──────── LISTED ENTRIES
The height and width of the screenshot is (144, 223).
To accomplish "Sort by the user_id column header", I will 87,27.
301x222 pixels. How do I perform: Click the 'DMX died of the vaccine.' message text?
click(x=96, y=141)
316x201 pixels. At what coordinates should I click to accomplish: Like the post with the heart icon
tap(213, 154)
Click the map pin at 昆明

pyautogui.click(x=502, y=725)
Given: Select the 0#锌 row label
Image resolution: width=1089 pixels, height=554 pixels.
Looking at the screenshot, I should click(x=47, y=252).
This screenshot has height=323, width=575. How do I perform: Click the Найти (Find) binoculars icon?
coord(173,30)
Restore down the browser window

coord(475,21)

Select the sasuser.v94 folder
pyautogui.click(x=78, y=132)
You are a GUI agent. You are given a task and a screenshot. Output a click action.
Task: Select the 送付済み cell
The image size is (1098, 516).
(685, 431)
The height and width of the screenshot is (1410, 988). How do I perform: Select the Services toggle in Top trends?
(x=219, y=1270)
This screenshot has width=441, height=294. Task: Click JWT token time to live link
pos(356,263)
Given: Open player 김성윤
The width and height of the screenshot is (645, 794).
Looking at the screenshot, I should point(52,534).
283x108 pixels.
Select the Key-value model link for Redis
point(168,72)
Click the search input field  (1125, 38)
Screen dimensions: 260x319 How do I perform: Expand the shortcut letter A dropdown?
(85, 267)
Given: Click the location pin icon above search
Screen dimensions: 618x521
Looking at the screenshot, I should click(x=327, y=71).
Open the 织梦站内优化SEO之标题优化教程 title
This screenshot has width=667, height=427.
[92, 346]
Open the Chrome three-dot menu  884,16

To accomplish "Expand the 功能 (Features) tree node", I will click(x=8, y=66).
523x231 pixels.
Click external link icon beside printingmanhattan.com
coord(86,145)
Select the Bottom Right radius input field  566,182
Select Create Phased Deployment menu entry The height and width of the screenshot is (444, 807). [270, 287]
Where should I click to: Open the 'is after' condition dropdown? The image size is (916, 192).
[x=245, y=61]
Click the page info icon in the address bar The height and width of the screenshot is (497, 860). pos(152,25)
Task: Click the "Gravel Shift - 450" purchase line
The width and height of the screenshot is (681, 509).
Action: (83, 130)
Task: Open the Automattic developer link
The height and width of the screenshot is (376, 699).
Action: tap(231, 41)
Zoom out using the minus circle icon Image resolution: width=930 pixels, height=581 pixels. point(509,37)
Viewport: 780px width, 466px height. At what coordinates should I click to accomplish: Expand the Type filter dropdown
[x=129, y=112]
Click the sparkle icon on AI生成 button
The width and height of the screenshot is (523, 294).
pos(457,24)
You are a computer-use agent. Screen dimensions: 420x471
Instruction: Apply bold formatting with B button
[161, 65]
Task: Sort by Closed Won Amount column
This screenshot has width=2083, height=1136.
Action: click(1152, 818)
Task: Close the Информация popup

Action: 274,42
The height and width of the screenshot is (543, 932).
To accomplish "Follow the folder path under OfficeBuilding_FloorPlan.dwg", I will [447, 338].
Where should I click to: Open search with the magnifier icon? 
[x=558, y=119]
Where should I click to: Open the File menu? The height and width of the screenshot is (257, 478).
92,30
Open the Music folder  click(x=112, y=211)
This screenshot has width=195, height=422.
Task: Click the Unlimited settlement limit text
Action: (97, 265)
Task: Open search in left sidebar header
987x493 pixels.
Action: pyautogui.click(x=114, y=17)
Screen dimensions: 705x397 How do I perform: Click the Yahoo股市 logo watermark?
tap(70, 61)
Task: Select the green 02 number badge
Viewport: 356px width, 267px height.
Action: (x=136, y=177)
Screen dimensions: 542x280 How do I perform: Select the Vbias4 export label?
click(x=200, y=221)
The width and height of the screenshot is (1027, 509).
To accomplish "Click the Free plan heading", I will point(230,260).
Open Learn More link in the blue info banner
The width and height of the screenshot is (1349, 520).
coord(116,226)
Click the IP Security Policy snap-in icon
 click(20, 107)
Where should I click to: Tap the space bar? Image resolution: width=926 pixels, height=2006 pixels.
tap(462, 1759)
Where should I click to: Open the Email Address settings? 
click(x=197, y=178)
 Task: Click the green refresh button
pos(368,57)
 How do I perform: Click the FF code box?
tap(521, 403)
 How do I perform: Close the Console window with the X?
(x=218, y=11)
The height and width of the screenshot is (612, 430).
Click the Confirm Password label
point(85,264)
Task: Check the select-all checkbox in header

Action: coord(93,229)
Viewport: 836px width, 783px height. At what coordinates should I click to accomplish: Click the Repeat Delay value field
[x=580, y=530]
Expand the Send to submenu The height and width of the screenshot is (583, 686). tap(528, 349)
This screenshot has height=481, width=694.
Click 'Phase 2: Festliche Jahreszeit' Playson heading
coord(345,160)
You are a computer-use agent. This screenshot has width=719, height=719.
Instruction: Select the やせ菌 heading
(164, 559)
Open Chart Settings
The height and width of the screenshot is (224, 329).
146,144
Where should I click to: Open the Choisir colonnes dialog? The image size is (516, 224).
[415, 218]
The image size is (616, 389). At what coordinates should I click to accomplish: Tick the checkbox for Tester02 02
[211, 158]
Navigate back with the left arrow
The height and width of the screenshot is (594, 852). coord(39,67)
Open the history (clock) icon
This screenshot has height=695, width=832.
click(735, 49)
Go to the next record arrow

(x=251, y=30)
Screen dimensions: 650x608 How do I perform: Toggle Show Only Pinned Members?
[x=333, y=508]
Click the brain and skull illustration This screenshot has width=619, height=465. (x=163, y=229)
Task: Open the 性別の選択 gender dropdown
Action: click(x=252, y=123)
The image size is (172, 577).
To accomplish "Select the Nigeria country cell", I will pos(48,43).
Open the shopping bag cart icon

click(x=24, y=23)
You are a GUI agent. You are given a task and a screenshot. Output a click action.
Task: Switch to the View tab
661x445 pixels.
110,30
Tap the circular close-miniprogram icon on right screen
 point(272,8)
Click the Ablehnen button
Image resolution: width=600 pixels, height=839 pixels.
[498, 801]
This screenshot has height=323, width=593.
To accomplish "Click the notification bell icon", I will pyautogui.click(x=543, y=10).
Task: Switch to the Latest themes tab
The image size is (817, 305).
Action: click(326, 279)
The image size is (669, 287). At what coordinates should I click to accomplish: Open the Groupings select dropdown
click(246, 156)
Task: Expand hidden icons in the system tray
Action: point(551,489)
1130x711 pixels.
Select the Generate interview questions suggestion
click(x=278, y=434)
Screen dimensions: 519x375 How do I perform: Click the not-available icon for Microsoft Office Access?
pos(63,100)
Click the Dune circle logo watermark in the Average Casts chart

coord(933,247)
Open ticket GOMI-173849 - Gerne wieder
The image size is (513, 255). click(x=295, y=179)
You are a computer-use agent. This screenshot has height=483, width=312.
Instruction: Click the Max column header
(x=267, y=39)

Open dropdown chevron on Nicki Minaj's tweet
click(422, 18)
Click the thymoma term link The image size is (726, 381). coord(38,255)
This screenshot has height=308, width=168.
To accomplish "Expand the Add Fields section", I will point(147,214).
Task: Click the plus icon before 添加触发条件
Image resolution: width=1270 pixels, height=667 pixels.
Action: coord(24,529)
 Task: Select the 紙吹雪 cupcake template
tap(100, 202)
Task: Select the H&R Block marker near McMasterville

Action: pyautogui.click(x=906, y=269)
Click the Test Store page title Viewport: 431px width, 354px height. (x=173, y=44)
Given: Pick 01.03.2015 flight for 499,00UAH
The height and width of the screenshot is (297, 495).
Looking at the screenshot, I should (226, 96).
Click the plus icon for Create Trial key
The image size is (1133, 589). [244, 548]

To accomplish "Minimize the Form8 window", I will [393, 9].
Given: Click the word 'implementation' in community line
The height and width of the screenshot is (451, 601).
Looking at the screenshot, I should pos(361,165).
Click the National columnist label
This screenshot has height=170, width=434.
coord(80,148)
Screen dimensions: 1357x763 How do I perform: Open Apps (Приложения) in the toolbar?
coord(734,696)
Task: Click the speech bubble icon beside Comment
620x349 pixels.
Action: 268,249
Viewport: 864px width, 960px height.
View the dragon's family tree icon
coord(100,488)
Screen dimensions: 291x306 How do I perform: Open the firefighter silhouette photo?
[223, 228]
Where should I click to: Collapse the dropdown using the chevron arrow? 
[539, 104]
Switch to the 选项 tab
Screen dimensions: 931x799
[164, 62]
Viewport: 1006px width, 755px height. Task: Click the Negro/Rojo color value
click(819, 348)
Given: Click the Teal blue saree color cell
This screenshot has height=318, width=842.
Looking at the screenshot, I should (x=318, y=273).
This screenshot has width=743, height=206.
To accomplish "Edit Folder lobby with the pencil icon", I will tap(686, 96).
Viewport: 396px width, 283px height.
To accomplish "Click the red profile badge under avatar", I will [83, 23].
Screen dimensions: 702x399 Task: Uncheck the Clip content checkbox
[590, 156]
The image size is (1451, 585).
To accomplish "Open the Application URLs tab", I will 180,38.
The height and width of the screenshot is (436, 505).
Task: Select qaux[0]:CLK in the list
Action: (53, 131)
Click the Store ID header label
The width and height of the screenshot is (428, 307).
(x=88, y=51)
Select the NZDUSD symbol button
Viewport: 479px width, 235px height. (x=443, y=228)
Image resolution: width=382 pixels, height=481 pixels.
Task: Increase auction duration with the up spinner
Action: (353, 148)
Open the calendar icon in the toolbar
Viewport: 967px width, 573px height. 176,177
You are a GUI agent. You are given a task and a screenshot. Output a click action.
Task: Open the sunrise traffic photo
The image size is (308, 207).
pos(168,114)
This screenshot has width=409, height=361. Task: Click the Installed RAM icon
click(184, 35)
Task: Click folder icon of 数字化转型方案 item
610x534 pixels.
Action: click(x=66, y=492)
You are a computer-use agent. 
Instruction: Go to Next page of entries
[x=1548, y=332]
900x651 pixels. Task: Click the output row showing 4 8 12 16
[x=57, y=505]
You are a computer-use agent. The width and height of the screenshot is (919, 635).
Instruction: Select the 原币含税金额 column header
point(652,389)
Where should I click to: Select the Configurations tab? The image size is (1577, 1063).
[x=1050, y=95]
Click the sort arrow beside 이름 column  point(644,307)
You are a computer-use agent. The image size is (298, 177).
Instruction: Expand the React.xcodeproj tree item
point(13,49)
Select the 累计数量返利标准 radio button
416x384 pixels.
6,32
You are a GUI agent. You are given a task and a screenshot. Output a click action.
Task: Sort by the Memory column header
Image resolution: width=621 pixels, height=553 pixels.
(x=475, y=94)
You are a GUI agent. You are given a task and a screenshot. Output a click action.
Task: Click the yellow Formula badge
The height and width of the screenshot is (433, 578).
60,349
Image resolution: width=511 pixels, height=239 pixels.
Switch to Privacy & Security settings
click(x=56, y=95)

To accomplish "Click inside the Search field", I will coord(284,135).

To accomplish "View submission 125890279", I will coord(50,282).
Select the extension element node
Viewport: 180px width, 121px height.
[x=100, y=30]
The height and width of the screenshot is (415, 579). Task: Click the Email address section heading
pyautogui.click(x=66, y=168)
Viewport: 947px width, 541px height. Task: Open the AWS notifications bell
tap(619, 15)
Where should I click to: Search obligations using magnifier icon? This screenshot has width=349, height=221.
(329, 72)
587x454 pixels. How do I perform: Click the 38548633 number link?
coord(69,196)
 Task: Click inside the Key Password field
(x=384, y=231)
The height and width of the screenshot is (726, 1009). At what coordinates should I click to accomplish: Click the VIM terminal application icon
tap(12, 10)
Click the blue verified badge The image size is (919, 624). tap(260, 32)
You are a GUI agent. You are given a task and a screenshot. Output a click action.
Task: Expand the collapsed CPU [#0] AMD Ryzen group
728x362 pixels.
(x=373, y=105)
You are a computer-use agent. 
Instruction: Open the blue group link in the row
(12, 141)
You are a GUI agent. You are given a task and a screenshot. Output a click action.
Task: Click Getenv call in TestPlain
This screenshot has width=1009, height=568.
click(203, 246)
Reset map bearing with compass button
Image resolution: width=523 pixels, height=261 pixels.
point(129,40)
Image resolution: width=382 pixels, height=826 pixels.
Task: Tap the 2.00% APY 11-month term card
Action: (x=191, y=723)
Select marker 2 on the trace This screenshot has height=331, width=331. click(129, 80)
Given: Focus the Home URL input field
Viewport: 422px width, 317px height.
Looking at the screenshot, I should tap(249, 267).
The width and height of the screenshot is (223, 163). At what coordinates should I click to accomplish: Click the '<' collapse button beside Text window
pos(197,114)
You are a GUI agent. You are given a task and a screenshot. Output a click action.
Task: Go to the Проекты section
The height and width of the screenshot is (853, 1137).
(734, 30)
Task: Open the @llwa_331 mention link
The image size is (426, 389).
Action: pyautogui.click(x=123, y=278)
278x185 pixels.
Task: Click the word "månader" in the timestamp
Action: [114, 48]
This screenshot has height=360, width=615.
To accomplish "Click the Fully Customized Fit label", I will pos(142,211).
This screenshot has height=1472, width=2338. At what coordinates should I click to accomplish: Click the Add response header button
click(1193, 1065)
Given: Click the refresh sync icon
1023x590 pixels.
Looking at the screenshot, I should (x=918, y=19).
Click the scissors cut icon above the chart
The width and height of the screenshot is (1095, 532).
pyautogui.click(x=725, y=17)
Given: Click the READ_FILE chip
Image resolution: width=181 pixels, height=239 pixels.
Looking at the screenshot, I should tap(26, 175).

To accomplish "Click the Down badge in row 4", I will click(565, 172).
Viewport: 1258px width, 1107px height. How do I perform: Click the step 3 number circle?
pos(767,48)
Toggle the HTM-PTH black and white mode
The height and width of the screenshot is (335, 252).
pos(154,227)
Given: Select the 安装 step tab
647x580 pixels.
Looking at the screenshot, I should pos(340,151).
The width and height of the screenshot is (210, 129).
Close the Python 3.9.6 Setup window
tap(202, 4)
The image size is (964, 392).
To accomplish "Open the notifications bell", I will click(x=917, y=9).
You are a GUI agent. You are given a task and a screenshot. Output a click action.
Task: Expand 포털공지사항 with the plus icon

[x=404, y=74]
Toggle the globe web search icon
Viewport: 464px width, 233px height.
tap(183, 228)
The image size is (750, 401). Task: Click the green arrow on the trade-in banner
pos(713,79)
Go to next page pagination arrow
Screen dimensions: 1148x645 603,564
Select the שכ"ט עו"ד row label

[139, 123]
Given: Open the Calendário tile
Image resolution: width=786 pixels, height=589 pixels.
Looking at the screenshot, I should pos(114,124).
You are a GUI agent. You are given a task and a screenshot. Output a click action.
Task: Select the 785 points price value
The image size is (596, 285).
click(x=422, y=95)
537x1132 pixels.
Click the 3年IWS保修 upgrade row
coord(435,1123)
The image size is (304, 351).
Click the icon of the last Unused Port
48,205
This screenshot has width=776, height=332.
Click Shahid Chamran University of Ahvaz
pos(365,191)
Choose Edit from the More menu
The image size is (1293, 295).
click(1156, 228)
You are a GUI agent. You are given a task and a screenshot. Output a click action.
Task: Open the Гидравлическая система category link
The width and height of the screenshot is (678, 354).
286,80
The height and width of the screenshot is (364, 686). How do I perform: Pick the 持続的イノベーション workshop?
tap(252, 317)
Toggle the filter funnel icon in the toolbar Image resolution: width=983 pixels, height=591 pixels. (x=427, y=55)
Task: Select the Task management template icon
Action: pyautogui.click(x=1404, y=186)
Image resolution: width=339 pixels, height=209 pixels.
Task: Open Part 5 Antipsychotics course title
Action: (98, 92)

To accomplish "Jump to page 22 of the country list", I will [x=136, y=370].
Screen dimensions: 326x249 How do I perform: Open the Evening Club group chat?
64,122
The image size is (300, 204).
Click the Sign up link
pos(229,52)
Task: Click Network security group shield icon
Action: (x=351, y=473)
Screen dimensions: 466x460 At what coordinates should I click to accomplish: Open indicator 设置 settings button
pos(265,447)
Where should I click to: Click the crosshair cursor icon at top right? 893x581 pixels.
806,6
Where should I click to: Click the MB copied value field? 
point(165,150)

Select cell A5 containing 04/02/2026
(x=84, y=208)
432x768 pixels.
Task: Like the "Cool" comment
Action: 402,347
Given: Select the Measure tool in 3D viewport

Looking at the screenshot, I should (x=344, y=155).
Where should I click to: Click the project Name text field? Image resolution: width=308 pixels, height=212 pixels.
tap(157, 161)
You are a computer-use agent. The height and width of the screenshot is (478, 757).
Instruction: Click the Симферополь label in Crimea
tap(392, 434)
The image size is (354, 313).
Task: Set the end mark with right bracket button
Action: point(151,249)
────────────────
PROMPT:
Restate the listing word for word, but only from its first line through the line with "Given: Select the 0#锌 row label", keeping both end lines.

ANSWER AREA:
The height and width of the screenshot is (144, 223).
To accomplish "Sort by the user_id column header", I will 87,27.
301x222 pixels. How do I perform: Click the 'DMX died of the vaccine.' message text?
click(x=96, y=141)
316x201 pixels. At what coordinates should I click to accomplish: Like the post with the heart icon
tap(213, 154)
Click the map pin at 昆明

pyautogui.click(x=502, y=725)
Given: Select the 0#锌 row label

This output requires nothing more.